WHAT TO PRODUCE:
Below this line are records; write out exactly the lines from the one containing "Given: Switch to the Formulário tab" through the one containing "Expand the Light tool panel", with the pictures left out.

DATA RECORDS:
--- START ---

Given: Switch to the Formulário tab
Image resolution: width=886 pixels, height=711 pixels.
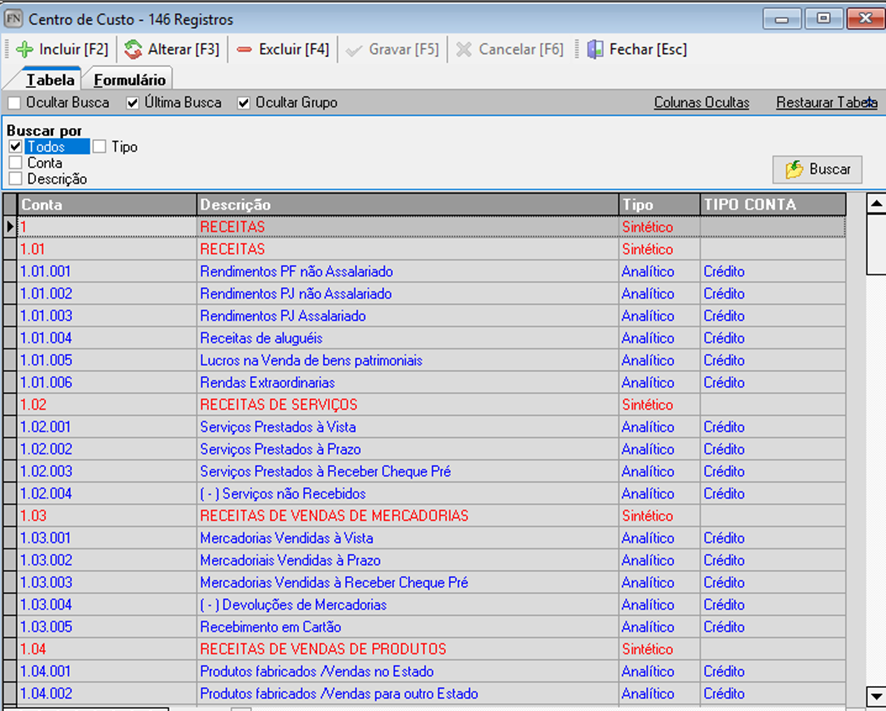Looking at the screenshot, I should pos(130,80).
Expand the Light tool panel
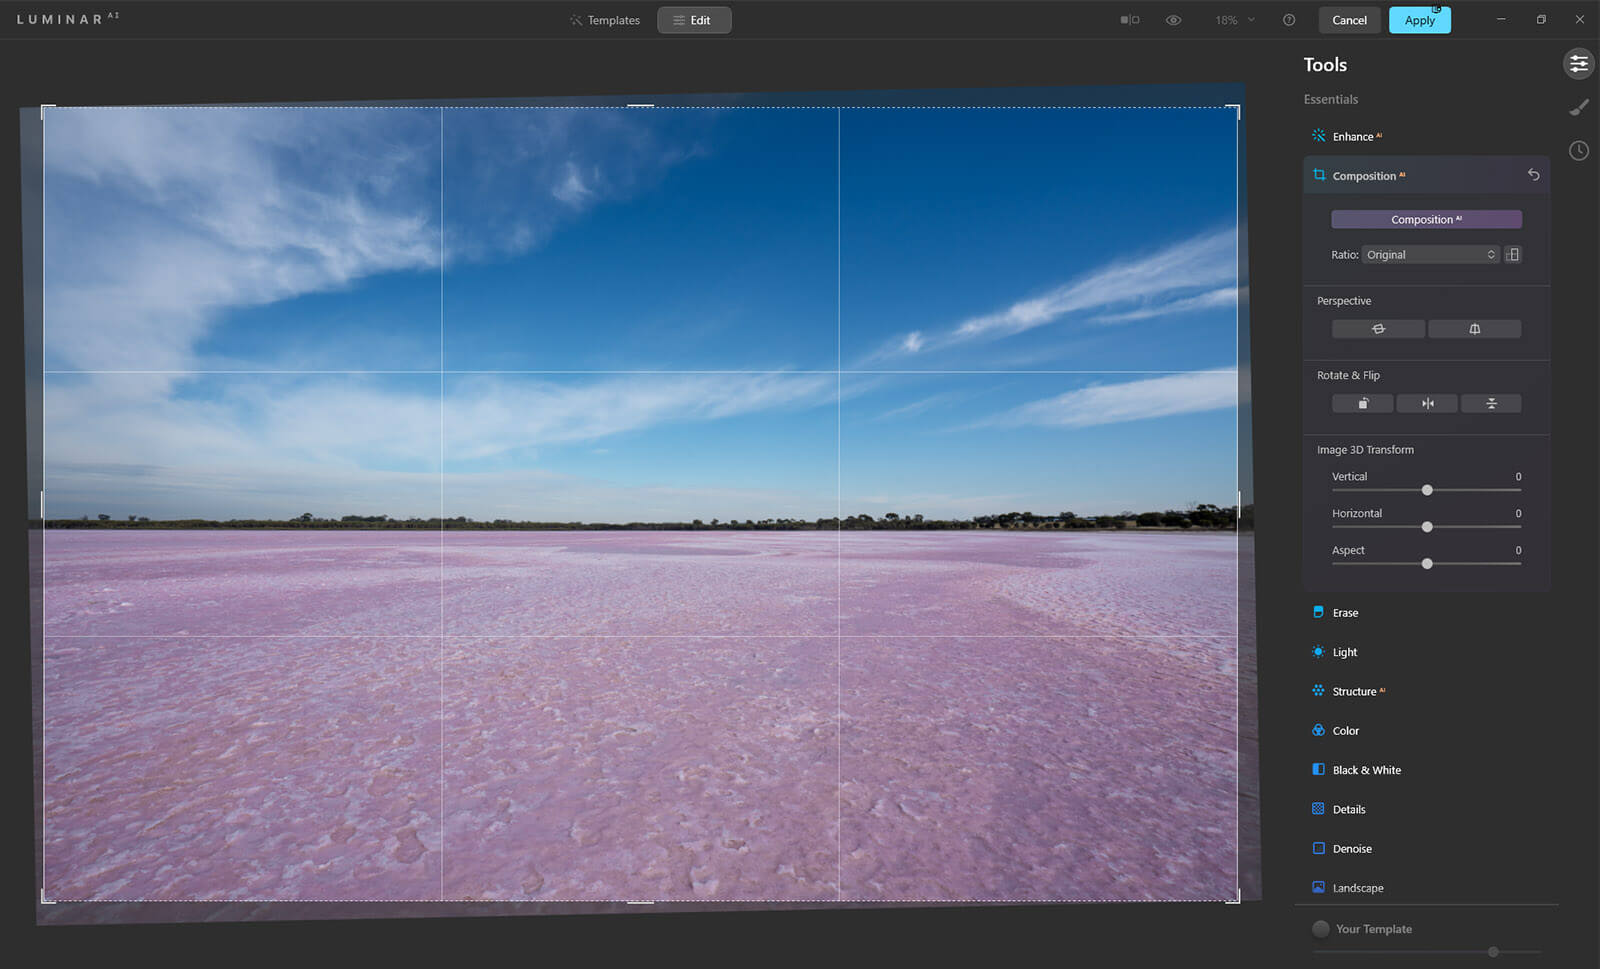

--- END ---
--- START ---

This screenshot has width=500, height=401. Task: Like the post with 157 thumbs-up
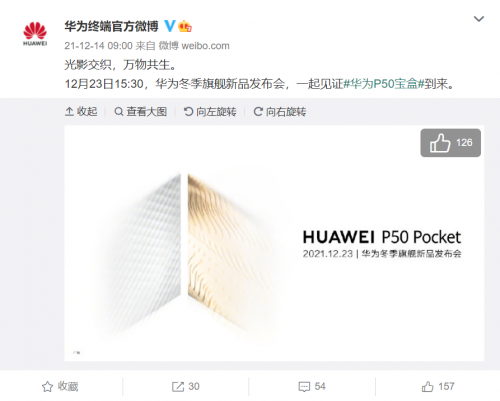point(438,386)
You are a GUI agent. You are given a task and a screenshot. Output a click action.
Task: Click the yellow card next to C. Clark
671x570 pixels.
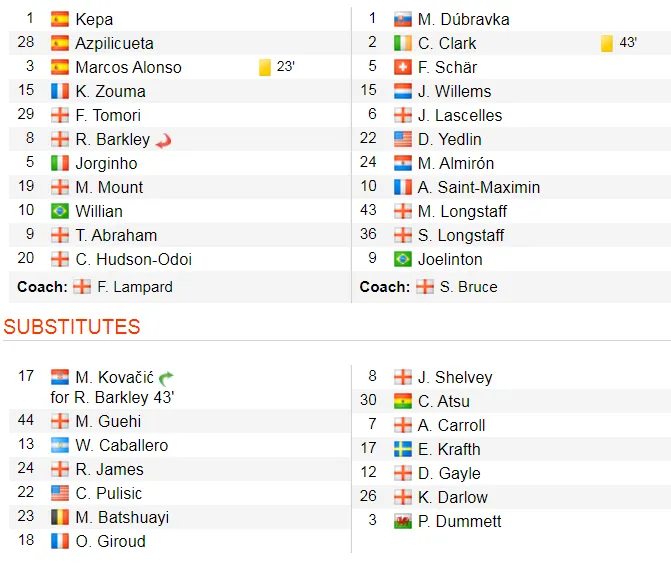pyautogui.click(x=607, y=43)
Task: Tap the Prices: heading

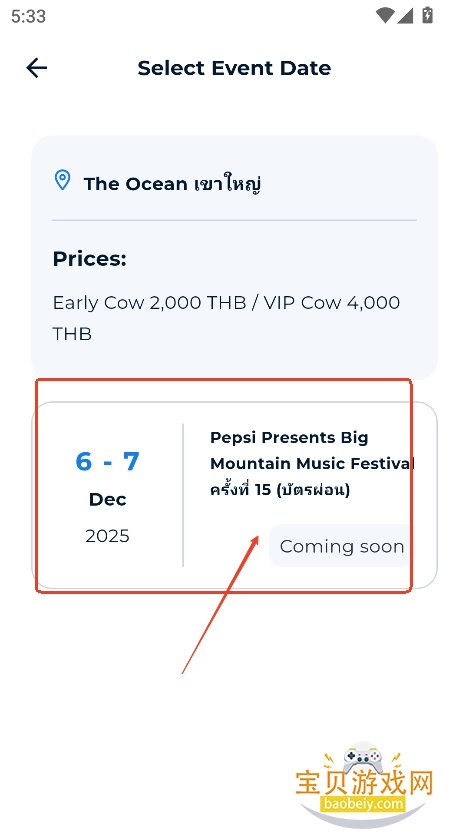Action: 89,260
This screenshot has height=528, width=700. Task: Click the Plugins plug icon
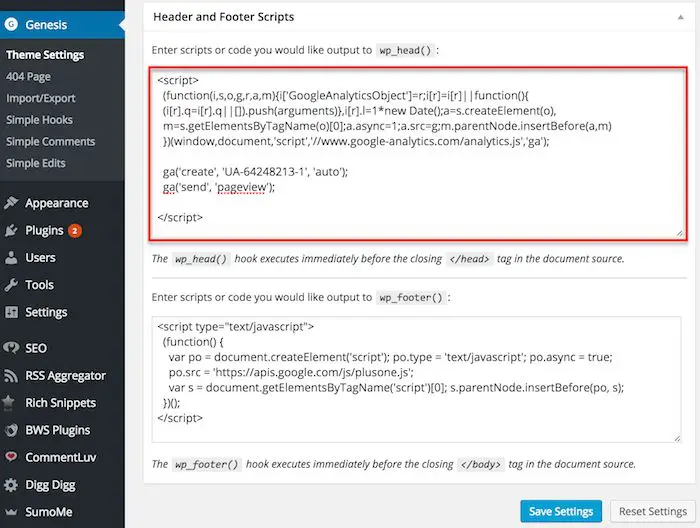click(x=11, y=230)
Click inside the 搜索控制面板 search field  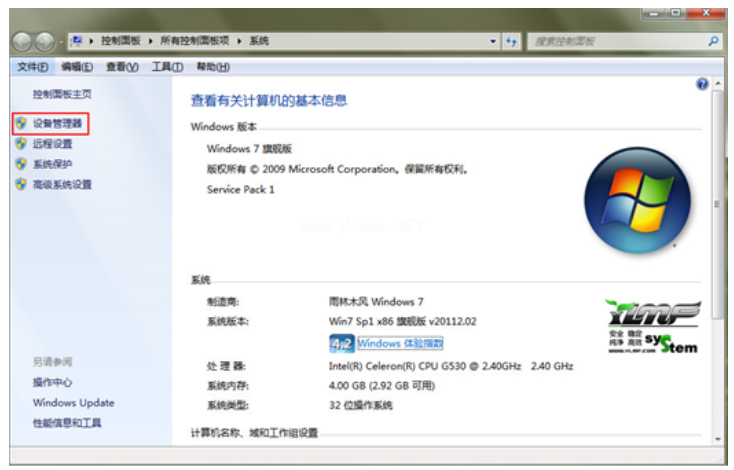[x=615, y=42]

--- END ---

TASK RESULT:
Given: Switch to the Formulário tab
Image resolution: width=886 pixels, height=711 pixels.
Looking at the screenshot, I should pos(130,80).
Expand the Light tool panel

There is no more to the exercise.